TASK TO COMPLETE: Recast the lines from the beginning of the material through the line holding "Task: Click on", inclusive, as a numbered list with blank lines omitted.

Collected data
=-=-=

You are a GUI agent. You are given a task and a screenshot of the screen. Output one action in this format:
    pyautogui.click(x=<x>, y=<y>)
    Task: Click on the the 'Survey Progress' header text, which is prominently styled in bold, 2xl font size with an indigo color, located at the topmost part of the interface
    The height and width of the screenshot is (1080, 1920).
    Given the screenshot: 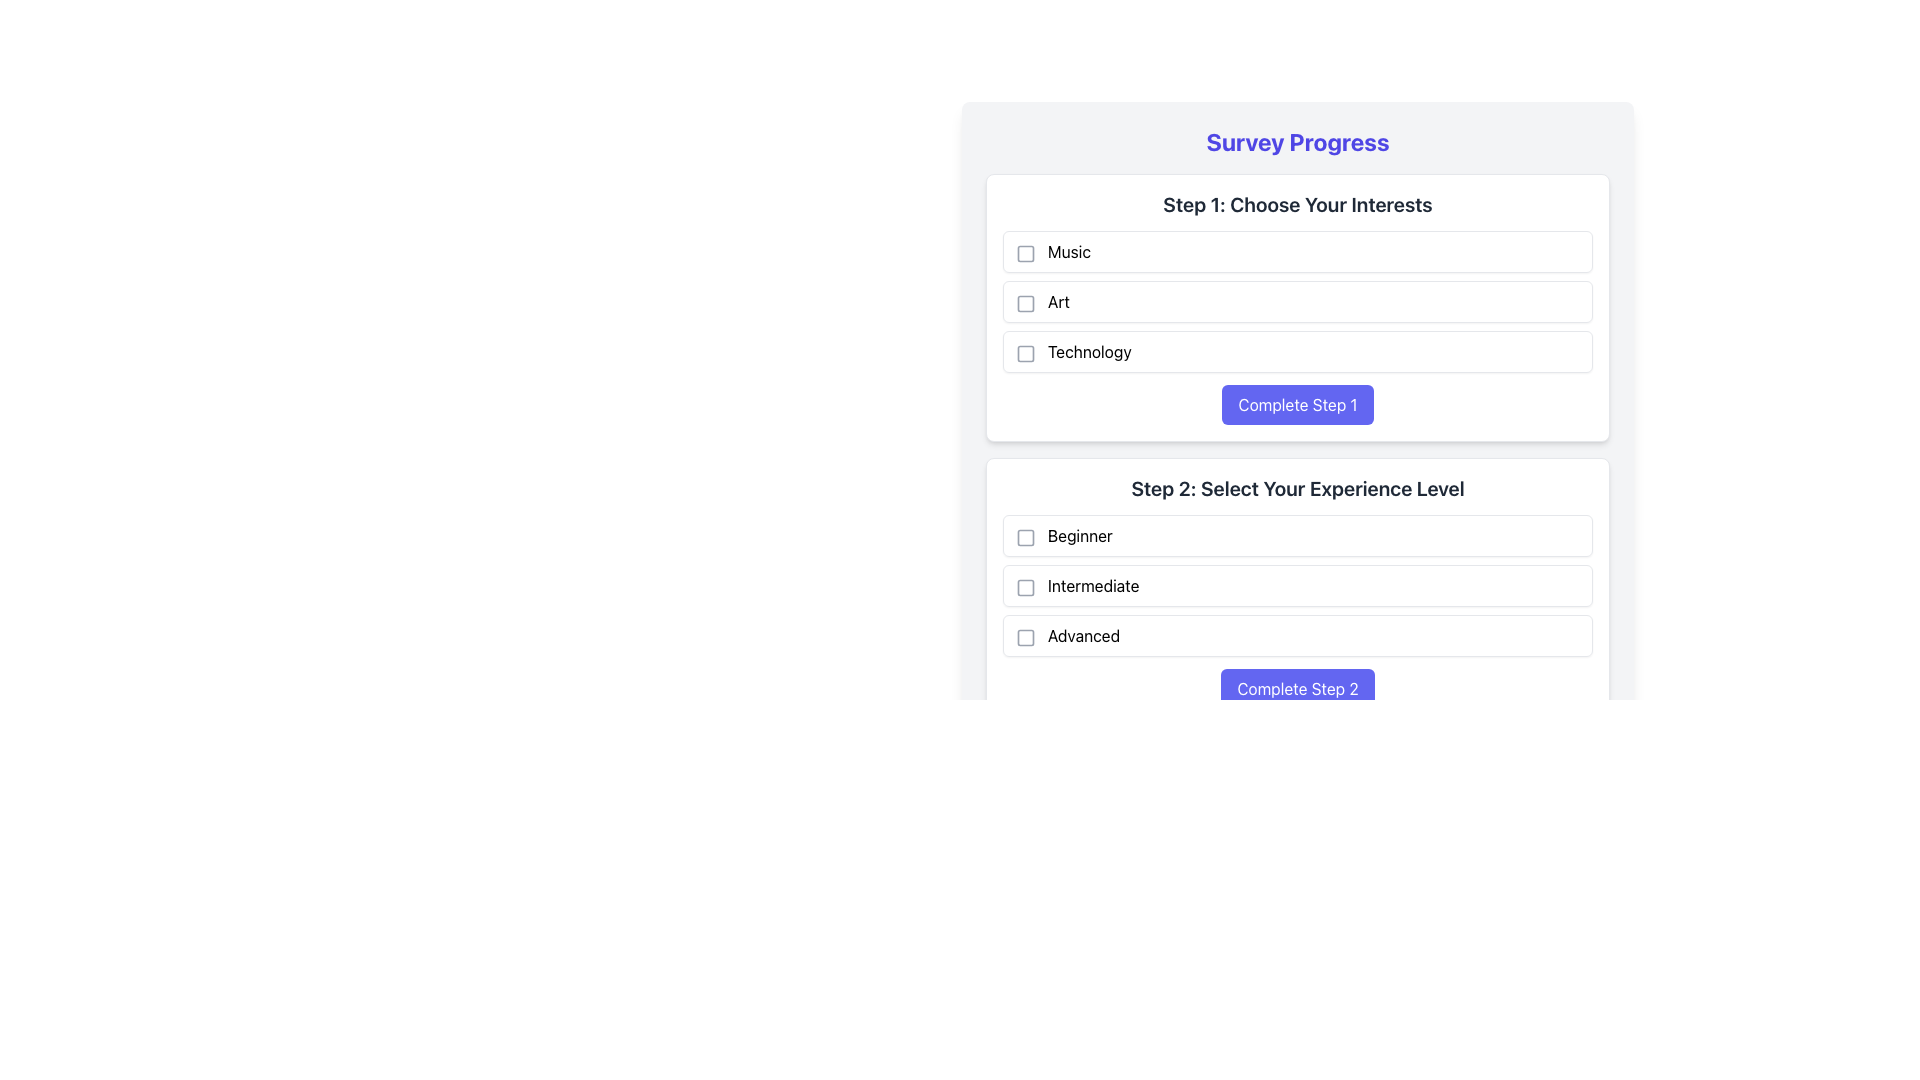 What is the action you would take?
    pyautogui.click(x=1297, y=141)
    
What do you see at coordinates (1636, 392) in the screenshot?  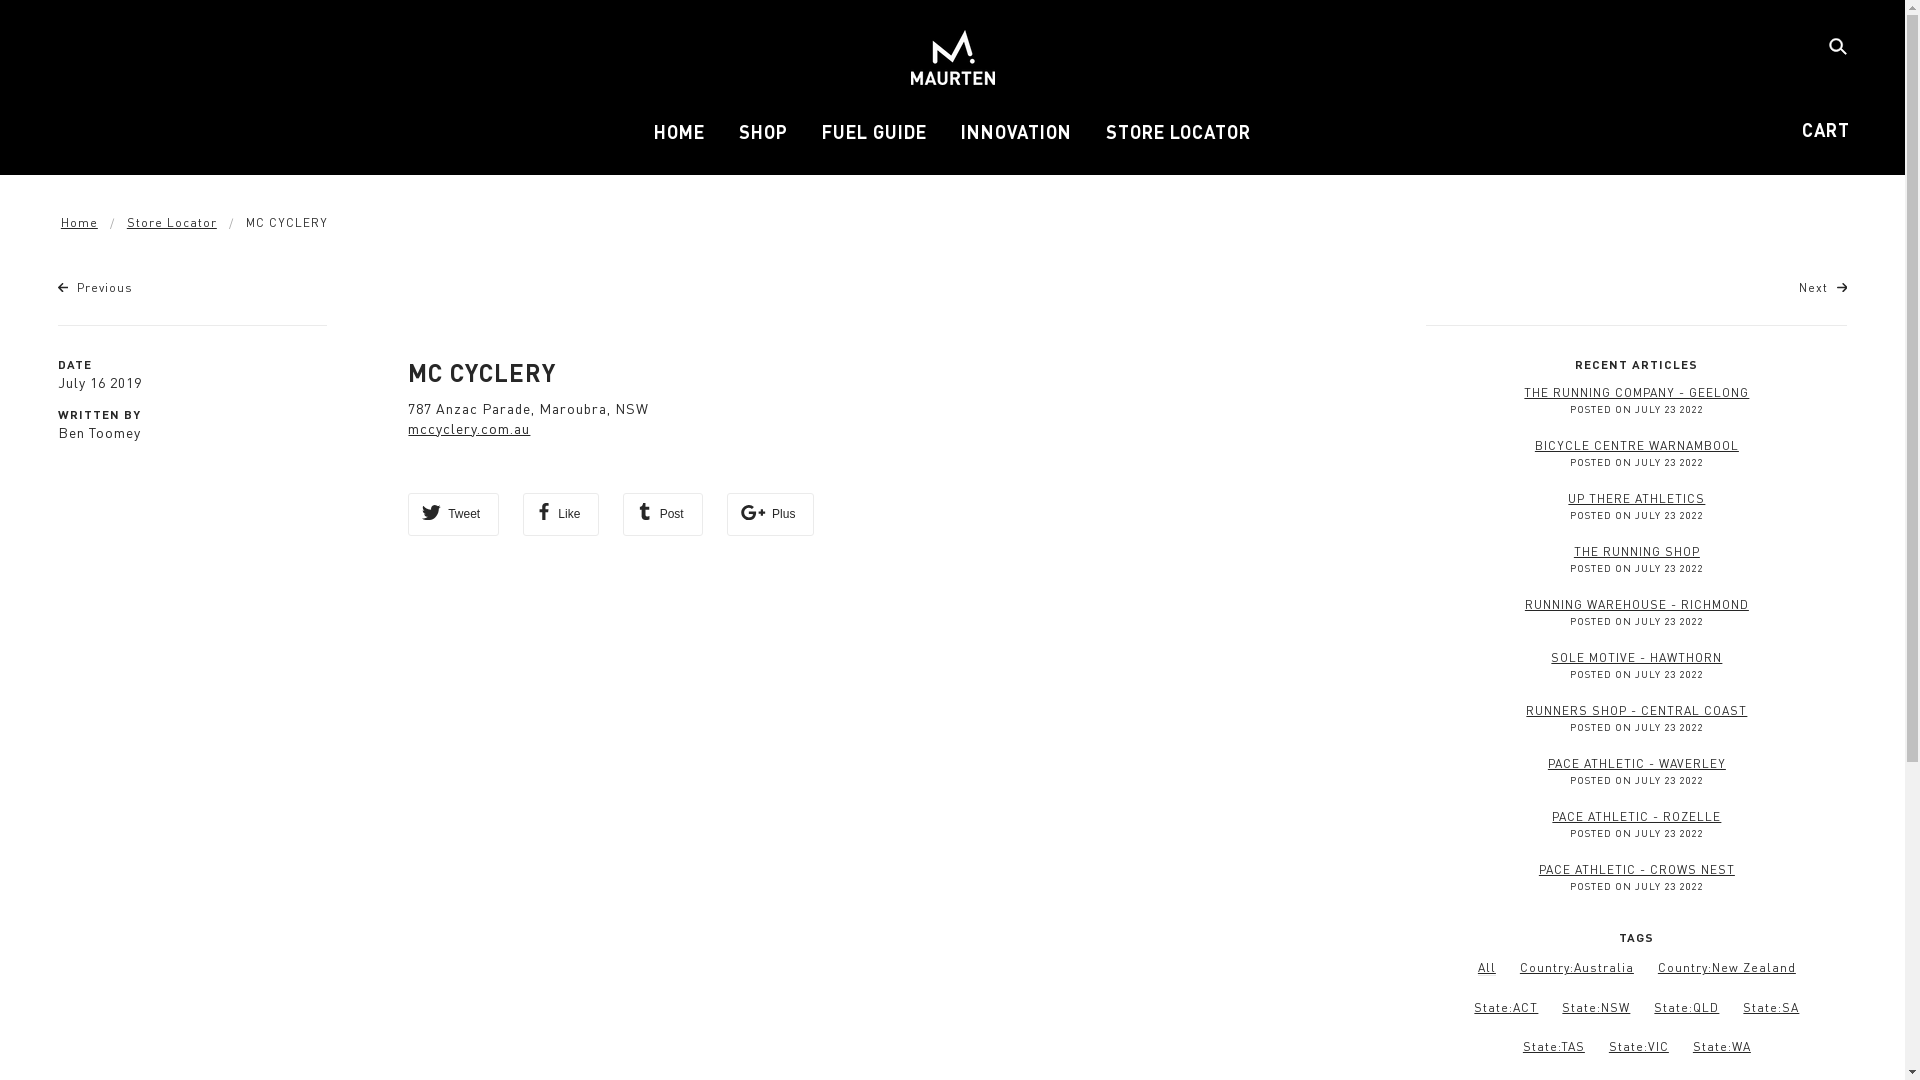 I see `'THE RUNNING COMPANY - GEELONG'` at bounding box center [1636, 392].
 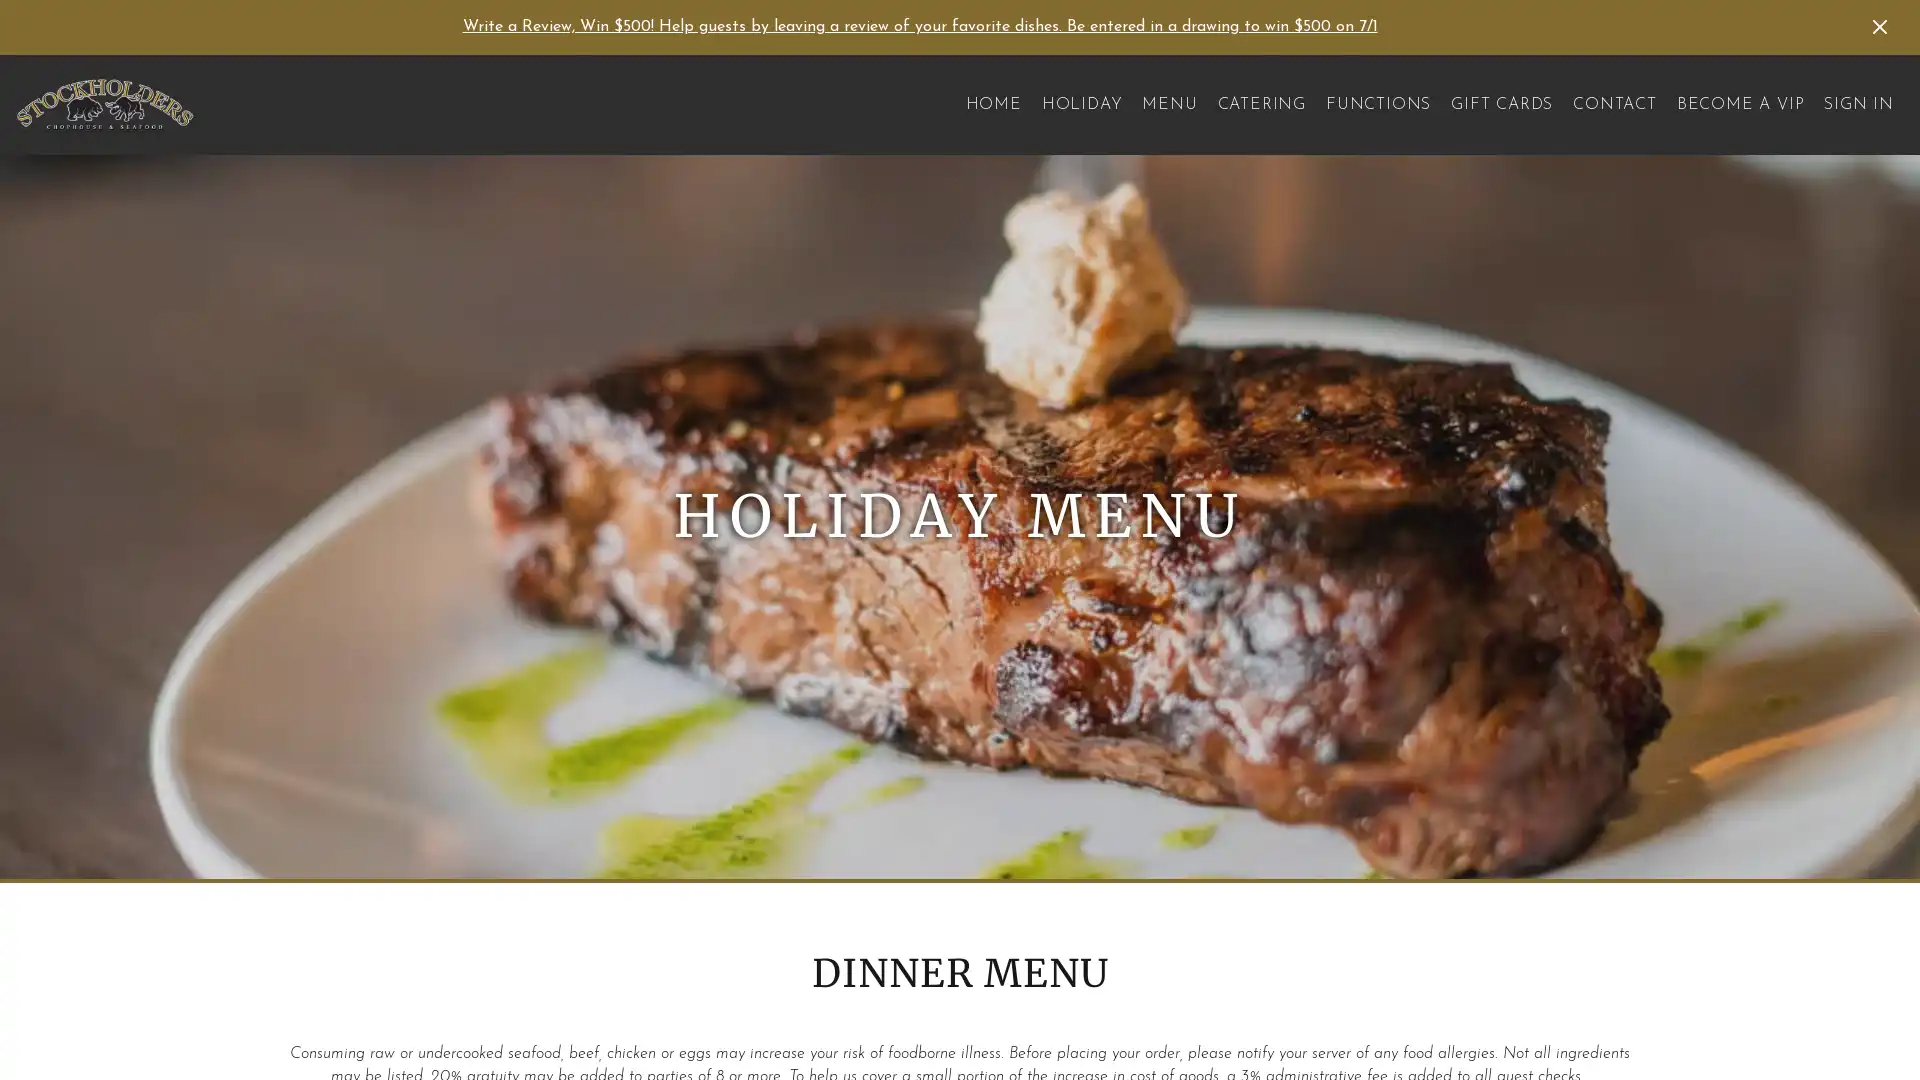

=-=-=

WRITTEN ANSWER:
1. You are a GUI agent. You are given a task and a screenshot of the screen. Output one action in this format:
2.     pyautogui.click(x=<x>, y=<y>)
3.     Task: Click on the the 'Survey Progress' header text, which is prominently styled in bold, 2xl font size with an indigo color, located at the topmost part of the interface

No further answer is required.